Cuando el director de campaña entró en la sala de reuniones se hizo un áspero silencio. Eso le confirmó las sospechas de que todos ellos, sin excepción, conocían los rumores que sobrevolaban por los pasillos de la sede: un fichaje estrella se haría cargo del liderazgo en la candidatura de su jurisdicción.
Los correos electrónicos del partido estuvieron echando humo desde primeras horas de la mañana con el enlace a un confidencial que apuntaba la noticia. Y él llevaba desde entonces ensayando muecas ante el espejo retrovisor del coche que acaso lograsen maquillar su asombro y su congoja.

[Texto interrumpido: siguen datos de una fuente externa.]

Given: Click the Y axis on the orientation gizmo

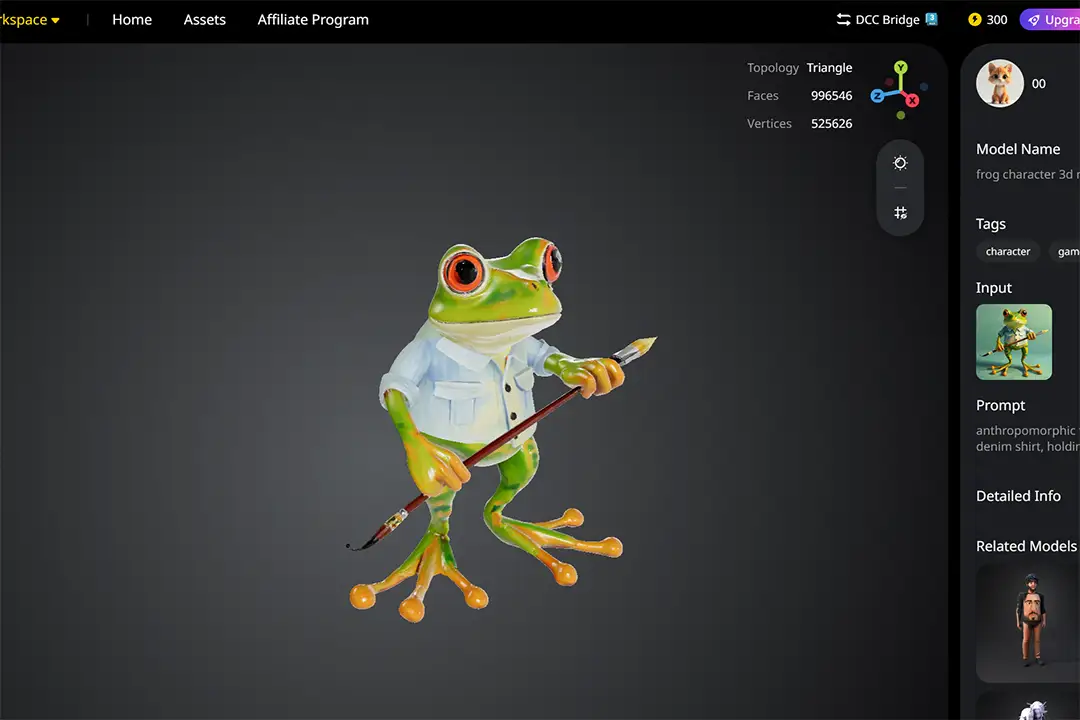Looking at the screenshot, I should point(899,66).
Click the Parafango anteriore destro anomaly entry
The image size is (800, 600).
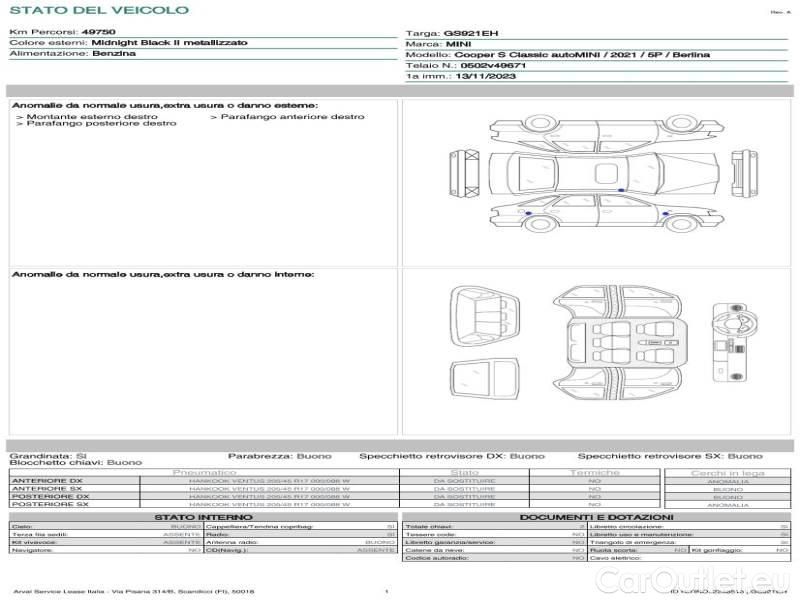(x=287, y=116)

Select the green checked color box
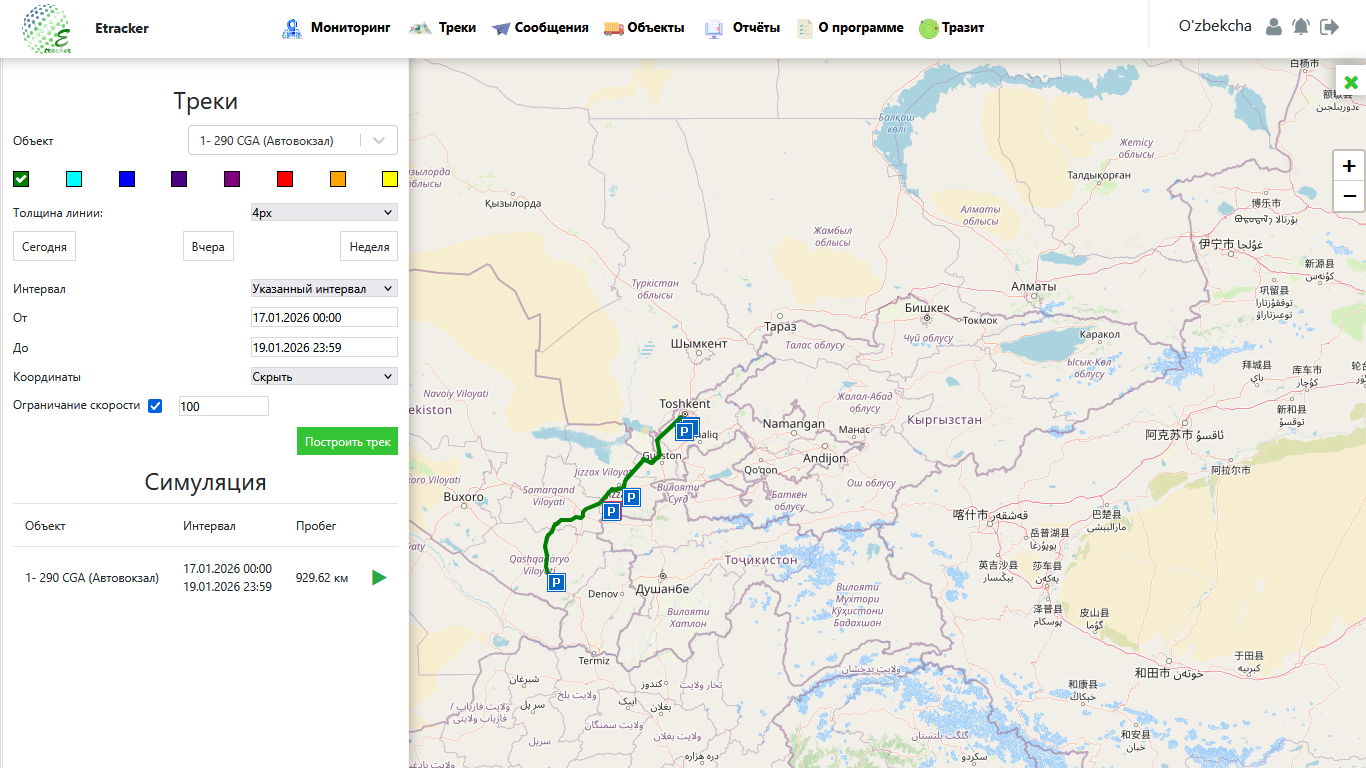21,179
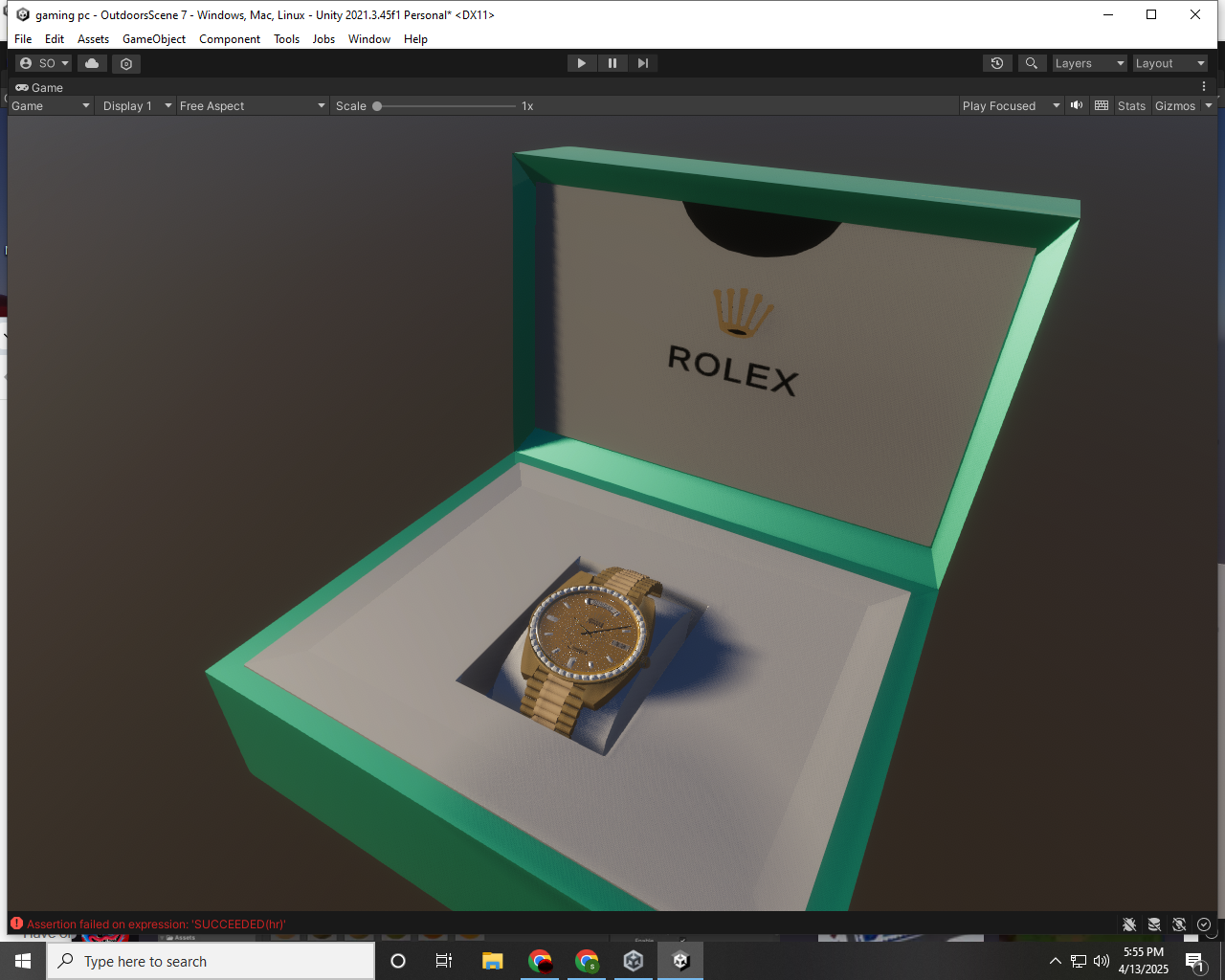1225x980 pixels.
Task: Open the Undo History panel
Action: pos(997,62)
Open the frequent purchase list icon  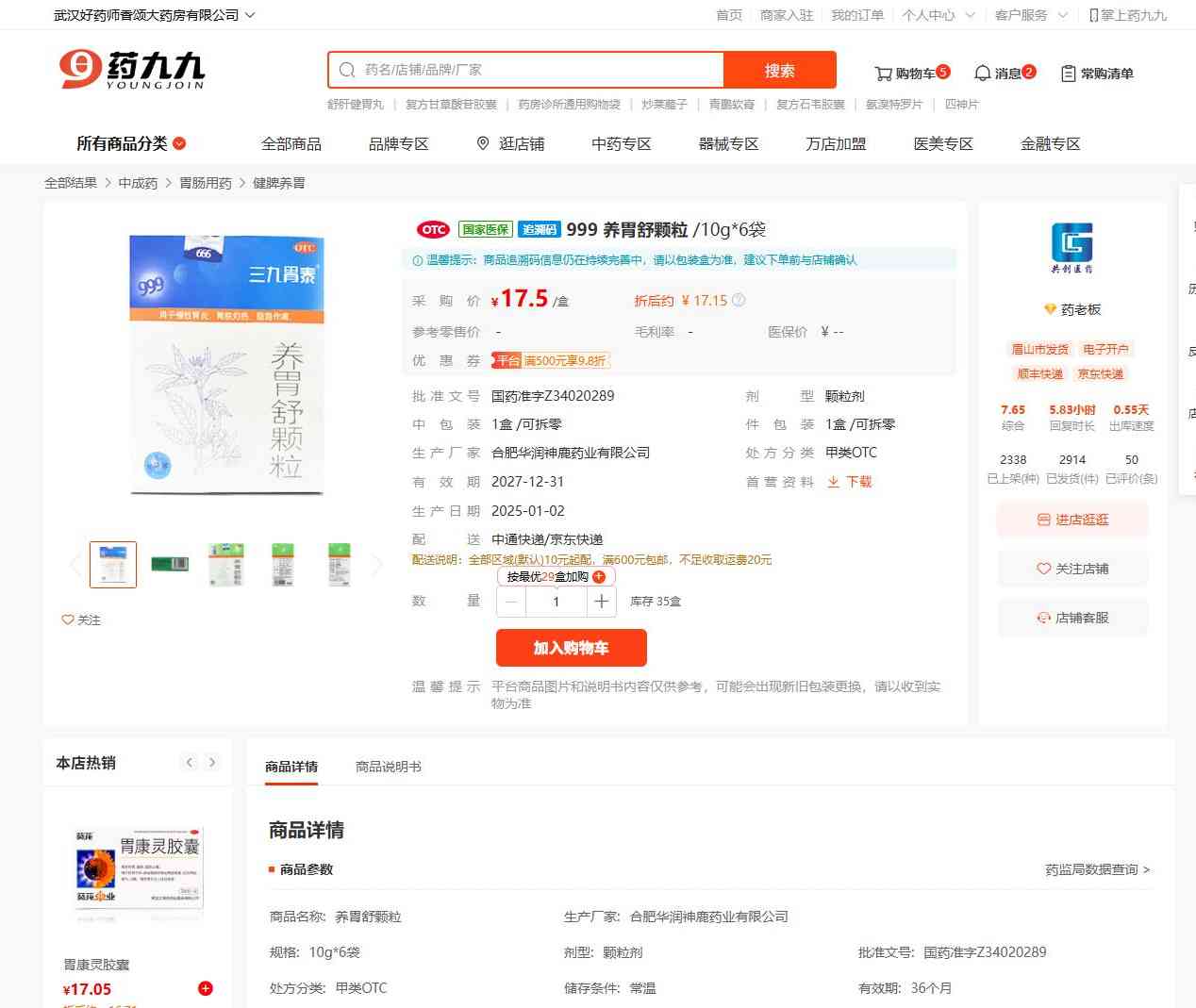coord(1068,74)
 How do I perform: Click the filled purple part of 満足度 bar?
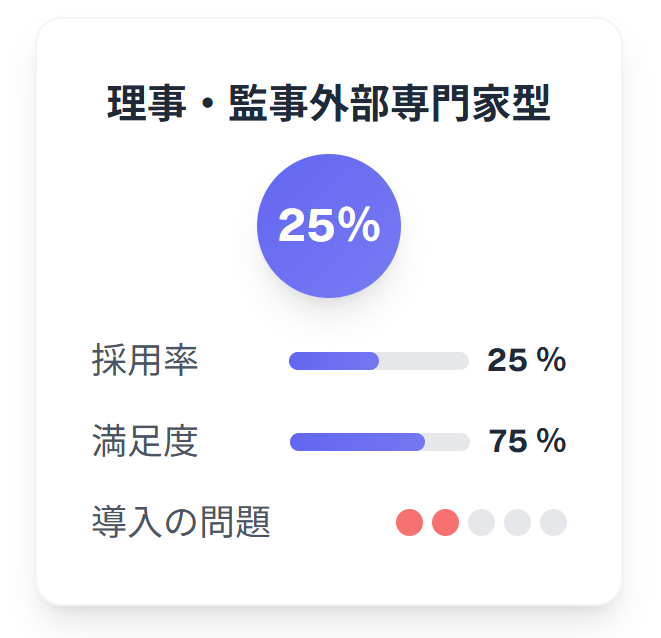357,442
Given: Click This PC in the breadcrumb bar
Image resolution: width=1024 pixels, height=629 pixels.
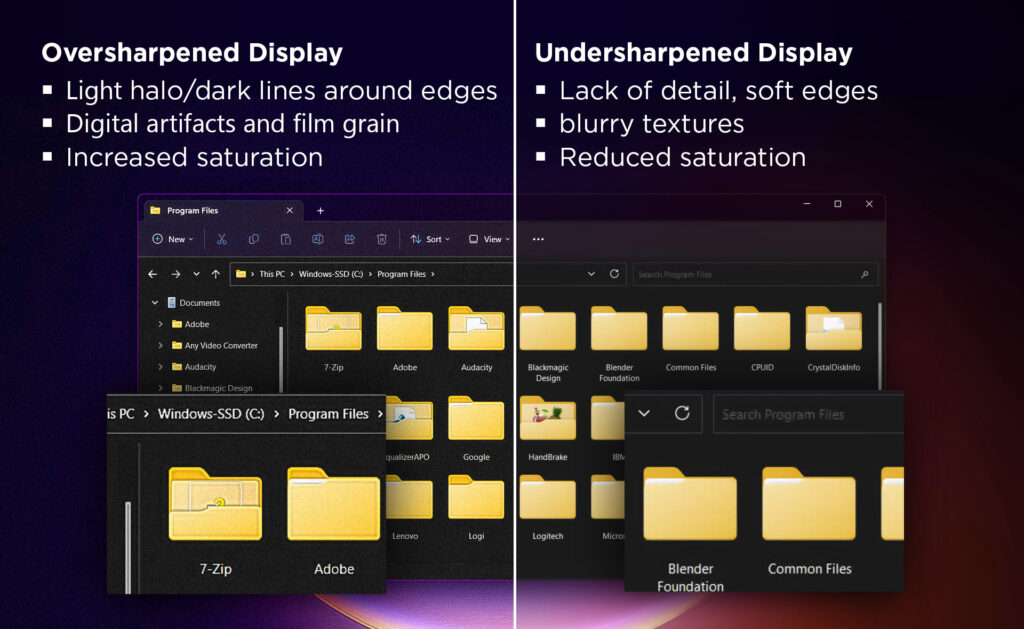Looking at the screenshot, I should [x=272, y=274].
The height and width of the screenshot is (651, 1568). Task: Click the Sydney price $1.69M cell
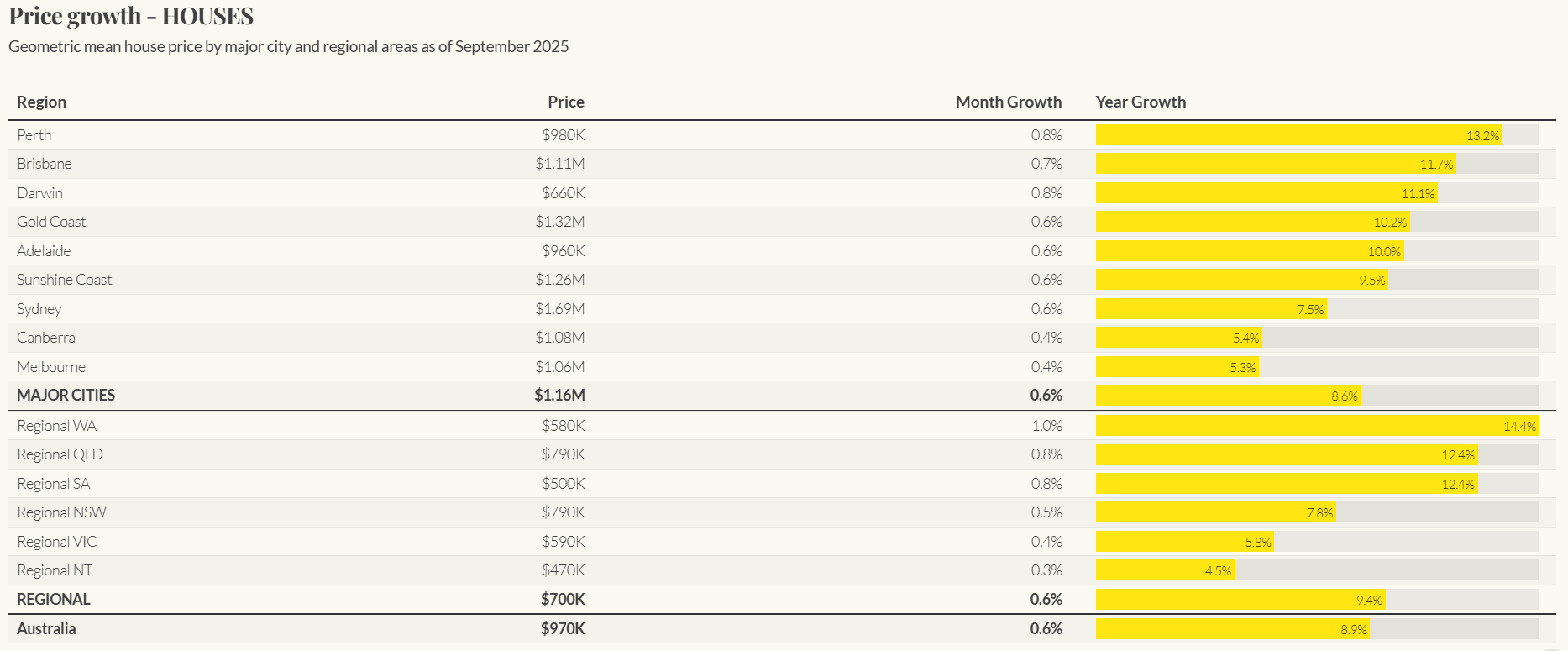pos(560,309)
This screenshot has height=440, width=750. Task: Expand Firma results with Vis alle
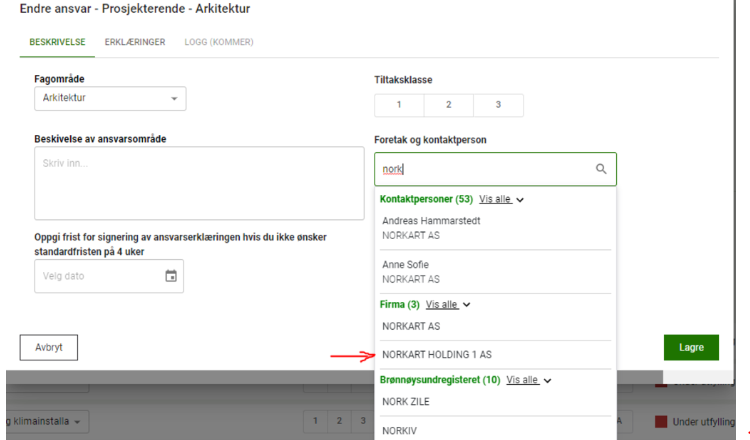click(447, 304)
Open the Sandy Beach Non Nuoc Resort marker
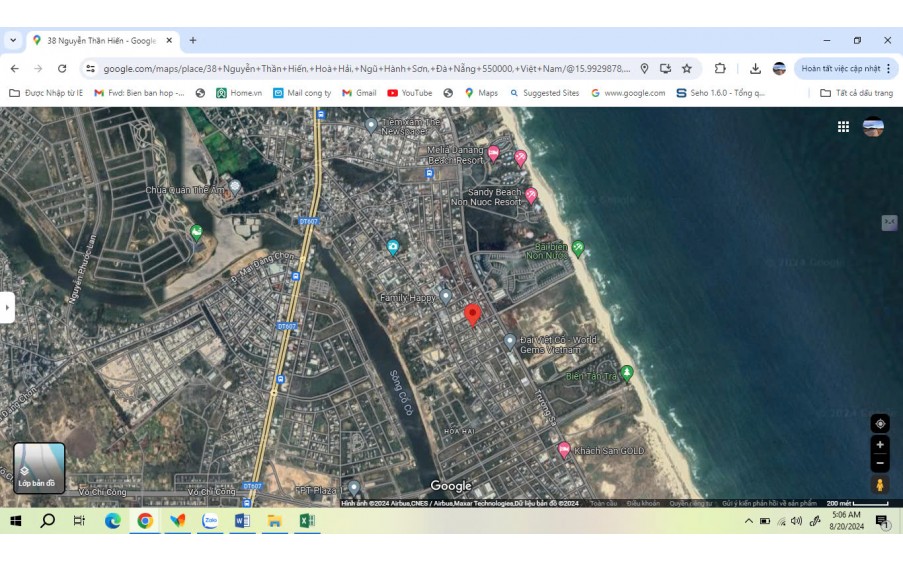 531,195
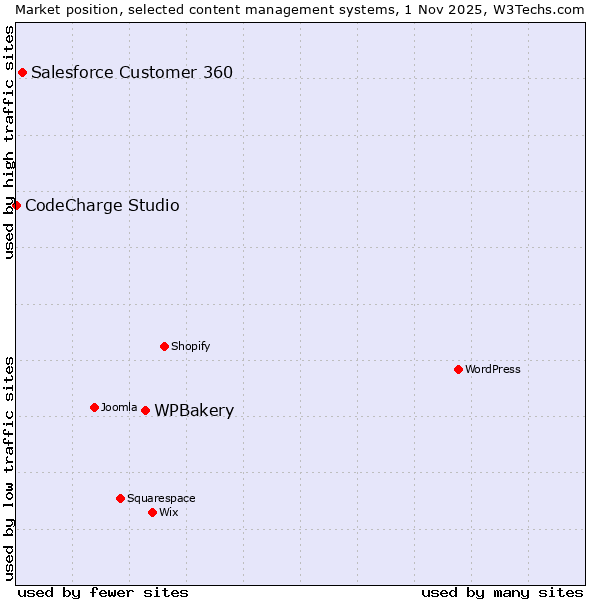Screen dimensions: 600x600
Task: Open the CodeCharge Studio label
Action: [102, 205]
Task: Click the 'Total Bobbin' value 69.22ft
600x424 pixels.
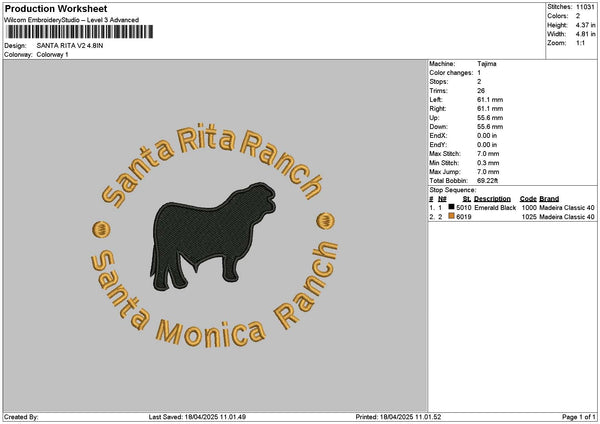Action: pyautogui.click(x=491, y=178)
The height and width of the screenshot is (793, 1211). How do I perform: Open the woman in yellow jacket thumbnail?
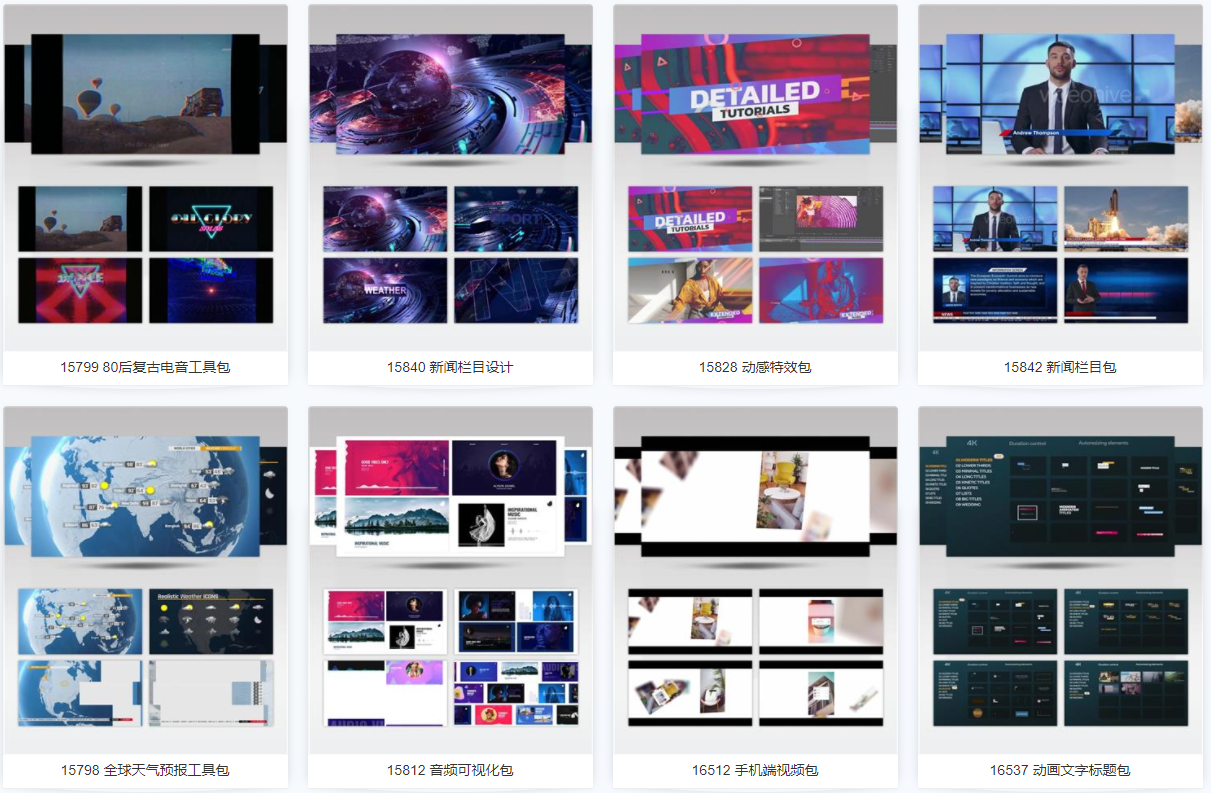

¿Qué hacer? ¿Renunciar al segundo puesto después de haberse curtido el trasero como número uno durante un par de legislaturas? ¿Se esperaba eso de él en la ejecutiva o, por el contrario, le brindaban la oportunidad de poner la dignidad sobre la mesa y salir por la puerta grande reservada a los imbatidos? Esta última posibilidad, por muy gallarda que sonara, le provocaba escalofríos. Doce años zambullido en la política, en el trasiego verbal del Congreso de los Diputados, en el fragor de las campañas barriobajeras, lo habían aislado completamente del mundo real y, lo que era mucho más lamentable, del mundo laboral. Bien era cierto que contaba con un nombre y un apellido conocidos. No tanto como hubiera deseado, según los malditos sondeos de popularidad, pero sí, al menos, entre el nacarado grupo local de empresarios que suelen hacer negocios mientras eligen un hierro o una madera. Sin embargo, la mínima pátina de gloria que podía lucir de momento desaparecería cuando su degradación en la candidatura fuera vox populi.
Cabía otra posibilidad: subir el enmoquetado desnivel que lo separaba de las plantas superiores, entrar en el despacho del secretario de organización y exigir, confidencialmente, un puesto que sirviera de desagravio.Estaba seguro de que la maniobra, aun llegada del comité central, habría sido pergeñada sucintamente por el Angelcristo, que de últimas mostraba indicios de tenerle muchas ganas. Si así era, el secretario de organización, cuya inmunidad era absoluta, podría conseguirle una salida airosa sin comprometer su supervivencia en el aparato del partido. Se conformaría con un asiento en algún consejo de administración rimbombante o en alguna institución controladora, de esas que emiten informes anuales tan independientes como inocuos. Quizás fuese una buena solución; puede que de tantos limones saliese finalmente una estupenda limonada. En realidad, imaginaba los titulares de prensa tras la operación en los que un semblante sonriente y reflexivo salido de su rostro, actualmente desvencijado, acompañaría la noticia de su incorporación al mundo empresarial o consultivo. «Es una nueva etapa», diría entre fogonazos; «He antepuesto el interés de mi familia», aseguraría ante los redactores de la prensa.
Por otra parte, era muy arriesgada la incursión en las plantas superiores sin la certeza de que tales rumores, venidos de un confidencial, fueran veraces. El secretario de organización no titubearía ni un instante en el momento de colocar su nombre en la lista negra. ¿Habría de esperar, entonces, a que la notificación fuera oficial? ¿Debería confiar en la discreción de la ejecutiva, en el respeto a su persona para ofrecerle la oportunidad de salvar la cara?
En éstas estaba cuando el secretario segundo de organización tomó la palabra:
—Si te sirve de algo, ha llegado el primer pedido de chapas.
—¿Y? —preguntó el director.
—Sales en ellas.
—¿Cuánto cuesta un pedido de chapas? —preguntó el comisario de soflamas protolegales.